Edit the lines below so that each "You are a computer-use agent." becomes "You are a screen automation agent.", and keep everything else the same.

_____

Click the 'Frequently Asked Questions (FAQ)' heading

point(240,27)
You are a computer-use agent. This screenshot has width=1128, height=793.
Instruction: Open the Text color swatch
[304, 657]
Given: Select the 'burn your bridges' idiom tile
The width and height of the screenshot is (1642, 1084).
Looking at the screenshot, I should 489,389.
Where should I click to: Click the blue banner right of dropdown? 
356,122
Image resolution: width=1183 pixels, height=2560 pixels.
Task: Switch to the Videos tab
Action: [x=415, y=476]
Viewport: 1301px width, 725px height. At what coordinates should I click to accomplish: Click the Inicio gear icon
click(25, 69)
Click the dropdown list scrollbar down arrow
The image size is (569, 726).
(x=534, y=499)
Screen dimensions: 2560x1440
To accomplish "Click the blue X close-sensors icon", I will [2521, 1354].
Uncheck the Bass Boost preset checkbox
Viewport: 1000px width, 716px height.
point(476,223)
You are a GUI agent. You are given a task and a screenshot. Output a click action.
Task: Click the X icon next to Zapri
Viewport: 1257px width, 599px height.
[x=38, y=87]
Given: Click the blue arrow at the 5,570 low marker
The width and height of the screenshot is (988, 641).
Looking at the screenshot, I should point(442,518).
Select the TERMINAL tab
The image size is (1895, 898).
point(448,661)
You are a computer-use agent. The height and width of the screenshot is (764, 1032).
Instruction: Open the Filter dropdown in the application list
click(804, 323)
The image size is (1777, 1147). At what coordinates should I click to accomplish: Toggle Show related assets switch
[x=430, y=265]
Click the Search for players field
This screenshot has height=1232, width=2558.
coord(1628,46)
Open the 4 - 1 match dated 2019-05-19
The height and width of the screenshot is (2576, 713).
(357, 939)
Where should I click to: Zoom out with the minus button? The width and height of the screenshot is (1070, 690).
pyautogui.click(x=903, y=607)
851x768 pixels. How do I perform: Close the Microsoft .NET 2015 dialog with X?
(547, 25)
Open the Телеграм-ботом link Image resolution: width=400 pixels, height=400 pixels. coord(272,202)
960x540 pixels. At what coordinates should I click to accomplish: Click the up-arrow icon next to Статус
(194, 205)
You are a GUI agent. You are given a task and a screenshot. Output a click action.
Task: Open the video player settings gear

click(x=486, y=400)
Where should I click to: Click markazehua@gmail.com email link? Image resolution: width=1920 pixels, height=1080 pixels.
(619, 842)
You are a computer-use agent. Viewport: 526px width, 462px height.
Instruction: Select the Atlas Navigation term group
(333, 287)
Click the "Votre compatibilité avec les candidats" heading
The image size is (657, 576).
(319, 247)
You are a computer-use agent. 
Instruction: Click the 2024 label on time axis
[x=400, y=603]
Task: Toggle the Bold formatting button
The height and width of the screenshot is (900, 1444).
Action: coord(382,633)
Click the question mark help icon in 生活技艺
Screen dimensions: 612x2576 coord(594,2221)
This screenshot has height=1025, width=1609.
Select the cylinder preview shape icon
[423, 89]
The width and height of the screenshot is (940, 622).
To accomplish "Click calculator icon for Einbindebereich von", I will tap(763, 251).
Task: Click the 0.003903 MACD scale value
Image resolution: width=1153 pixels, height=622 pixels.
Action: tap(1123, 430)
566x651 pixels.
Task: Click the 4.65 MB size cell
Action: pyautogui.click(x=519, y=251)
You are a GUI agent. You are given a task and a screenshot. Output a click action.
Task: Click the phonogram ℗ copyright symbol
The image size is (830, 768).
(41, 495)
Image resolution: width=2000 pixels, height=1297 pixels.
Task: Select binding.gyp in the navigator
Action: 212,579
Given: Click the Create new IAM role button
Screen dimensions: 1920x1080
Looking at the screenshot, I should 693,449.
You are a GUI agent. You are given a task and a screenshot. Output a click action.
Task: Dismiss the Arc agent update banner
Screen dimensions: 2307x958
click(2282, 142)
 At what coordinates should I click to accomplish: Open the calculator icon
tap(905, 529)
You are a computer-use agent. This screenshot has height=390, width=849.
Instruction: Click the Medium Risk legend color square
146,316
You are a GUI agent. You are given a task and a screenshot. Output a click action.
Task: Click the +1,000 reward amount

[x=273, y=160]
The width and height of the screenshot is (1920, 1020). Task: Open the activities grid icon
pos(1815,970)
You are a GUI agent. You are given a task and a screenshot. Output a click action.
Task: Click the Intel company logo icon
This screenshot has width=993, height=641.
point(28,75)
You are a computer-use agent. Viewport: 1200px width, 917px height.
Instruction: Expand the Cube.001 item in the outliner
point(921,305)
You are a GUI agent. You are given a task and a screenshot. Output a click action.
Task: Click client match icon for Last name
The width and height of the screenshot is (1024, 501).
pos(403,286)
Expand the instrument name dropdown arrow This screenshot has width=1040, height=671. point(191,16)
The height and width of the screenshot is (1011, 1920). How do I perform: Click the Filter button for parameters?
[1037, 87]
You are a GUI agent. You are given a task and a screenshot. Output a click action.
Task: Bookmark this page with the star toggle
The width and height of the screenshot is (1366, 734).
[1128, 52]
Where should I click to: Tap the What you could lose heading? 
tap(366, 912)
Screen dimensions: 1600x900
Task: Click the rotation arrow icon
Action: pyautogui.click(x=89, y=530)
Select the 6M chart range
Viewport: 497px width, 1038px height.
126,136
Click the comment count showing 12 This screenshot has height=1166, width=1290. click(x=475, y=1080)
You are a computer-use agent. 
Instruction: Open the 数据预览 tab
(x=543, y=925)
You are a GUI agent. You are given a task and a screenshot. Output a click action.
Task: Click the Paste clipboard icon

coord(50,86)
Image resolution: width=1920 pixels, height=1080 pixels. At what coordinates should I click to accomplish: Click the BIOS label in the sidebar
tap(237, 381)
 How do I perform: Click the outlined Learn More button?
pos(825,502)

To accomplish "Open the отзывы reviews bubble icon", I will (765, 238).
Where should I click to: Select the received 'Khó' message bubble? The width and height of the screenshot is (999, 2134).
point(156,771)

_____

- Solution:
Click the 'Frequently Asked Questions (FAQ)' heading

point(240,27)
You are a screen automation agent. This screenshot has width=1128, height=793.
Instruction: Open the Text color swatch
[304, 657]
Given: Select the 'burn your bridges' idiom tile
The width and height of the screenshot is (1642, 1084).
Looking at the screenshot, I should 489,389.
Where should I click to: Click the blue banner right of dropdown? 
356,122
Image resolution: width=1183 pixels, height=2560 pixels.
Task: Switch to the Videos tab
Action: [x=415, y=476]
Viewport: 1301px width, 725px height. At what coordinates should I click to accomplish: Click the Inicio gear icon
click(25, 69)
Click the dropdown list scrollbar down arrow
The image size is (569, 726).
(x=534, y=499)
Screen dimensions: 2560x1440
To accomplish "Click the blue X close-sensors icon", I will [2521, 1354].
Uncheck the Bass Boost preset checkbox
Viewport: 1000px width, 716px height.
point(476,223)
You are a GUI agent. You are given a task and a screenshot. Output a click action.
Task: Click the X icon next to Zapri
Viewport: 1257px width, 599px height.
[x=38, y=87]
Given: Click the blue arrow at the 5,570 low marker
The width and height of the screenshot is (988, 641).
Looking at the screenshot, I should point(442,518).
Select the TERMINAL tab
The image size is (1895, 898).
point(448,661)
You are a screen automation agent. The height and width of the screenshot is (764, 1032).
Instruction: Open the Filter dropdown in the application list
click(804, 323)
The image size is (1777, 1147). At what coordinates should I click to accomplish: Toggle Show related assets switch
[x=430, y=265]
Click the Search for players field
This screenshot has height=1232, width=2558.
coord(1628,46)
Open the 4 - 1 match dated 2019-05-19
The height and width of the screenshot is (2576, 713).
(357, 939)
Where should I click to: Zoom out with the minus button? The width and height of the screenshot is (1070, 690).
pyautogui.click(x=903, y=607)
851x768 pixels. How do I perform: Close the Microsoft .NET 2015 dialog with X?
(547, 25)
Open the Телеграм-ботом link Image resolution: width=400 pixels, height=400 pixels. coord(272,202)
960x540 pixels. At what coordinates should I click to accomplish: Click the up-arrow icon next to Статус
(194, 205)
You are a GUI agent. You are given a task and a screenshot. Output a click action.
Task: Open the video player settings gear

click(x=486, y=400)
Where should I click to: Click markazehua@gmail.com email link? Image resolution: width=1920 pixels, height=1080 pixels.
(619, 842)
You are a screen automation agent. Viewport: 526px width, 462px height.
Instruction: Select the Atlas Navigation term group
(333, 287)
Click the "Votre compatibilité avec les candidats" heading
The image size is (657, 576).
(319, 247)
You are a screen automation agent. 
Instruction: Click the 2024 label on time axis
[x=400, y=603]
Task: Toggle the Bold formatting button
The height and width of the screenshot is (900, 1444).
Action: coord(382,633)
Click the question mark help icon in 生活技艺
Screen dimensions: 612x2576 coord(594,2221)
This screenshot has height=1025, width=1609.
Select the cylinder preview shape icon
[423, 89]
The width and height of the screenshot is (940, 622).
To accomplish "Click calculator icon for Einbindebereich von", I will tap(763, 251).
Task: Click the 0.003903 MACD scale value
Image resolution: width=1153 pixels, height=622 pixels.
Action: tap(1123, 430)
566x651 pixels.
Task: Click the 4.65 MB size cell
Action: pyautogui.click(x=519, y=251)
You are a GUI agent. You are given a task and a screenshot. Output a click action.
Task: Click the phonogram ℗ copyright symbol
The image size is (830, 768).
(41, 495)
Image resolution: width=2000 pixels, height=1297 pixels.
Task: Select binding.gyp in the navigator
Action: 212,579
Given: Click the Create new IAM role button
Screen dimensions: 1920x1080
Looking at the screenshot, I should 693,449.
You are a GUI agent. You are given a task and a screenshot. Output a click action.
Task: Dismiss the Arc agent update banner
Screen dimensions: 2307x958
click(2282, 142)
 At what coordinates should I click to accomplish: Open the calculator icon
tap(905, 529)
You are a screen automation agent. This screenshot has height=390, width=849.
Instruction: Click the Medium Risk legend color square
146,316
You are a GUI agent. You are given a task and a screenshot. Output a click action.
Task: Click the +1,000 reward amount

[x=273, y=160]
The width and height of the screenshot is (1920, 1020). Task: Open the activities grid icon
pos(1815,970)
You are a GUI agent. You are given a task and a screenshot. Output a click action.
Task: Click the Intel company logo icon
This screenshot has width=993, height=641.
point(28,75)
You are a screen automation agent. Viewport: 1200px width, 917px height.
Instruction: Expand the Cube.001 item in the outliner
point(921,305)
You are a GUI agent. You are given a task and a screenshot. Output a click action.
Task: Click client match icon for Last name
The width and height of the screenshot is (1024, 501).
pos(403,286)
Expand the instrument name dropdown arrow This screenshot has width=1040, height=671. point(191,16)
The height and width of the screenshot is (1011, 1920). How do I perform: Click the Filter button for parameters?
[1037, 87]
You are a GUI agent. You are given a task and a screenshot. Output a click action.
Task: Bookmark this page with the star toggle
The width and height of the screenshot is (1366, 734).
[1128, 52]
Where should I click to: Tap the What you could lose heading? 
tap(366, 912)
Screen dimensions: 1600x900
Task: Click the rotation arrow icon
Action: pyautogui.click(x=89, y=530)
Select the 6M chart range
Viewport: 497px width, 1038px height.
126,136
Click the comment count showing 12 This screenshot has height=1166, width=1290. click(x=475, y=1080)
You are a screen automation agent. 
Instruction: Open the 数据预览 tab
(x=543, y=925)
You are a GUI agent. You are given a task and a screenshot. Output a click action.
Task: Click the Paste clipboard icon

coord(50,86)
Image resolution: width=1920 pixels, height=1080 pixels. At what coordinates should I click to accomplish: Click the BIOS label in the sidebar
tap(237, 381)
 How do I perform: Click the outlined Learn More button?
pos(825,502)

To accomplish "Open the отзывы reviews bubble icon", I will (765, 238).
Where should I click to: Select the received 'Khó' message bubble? The width and height of the screenshot is (999, 2134).
point(156,771)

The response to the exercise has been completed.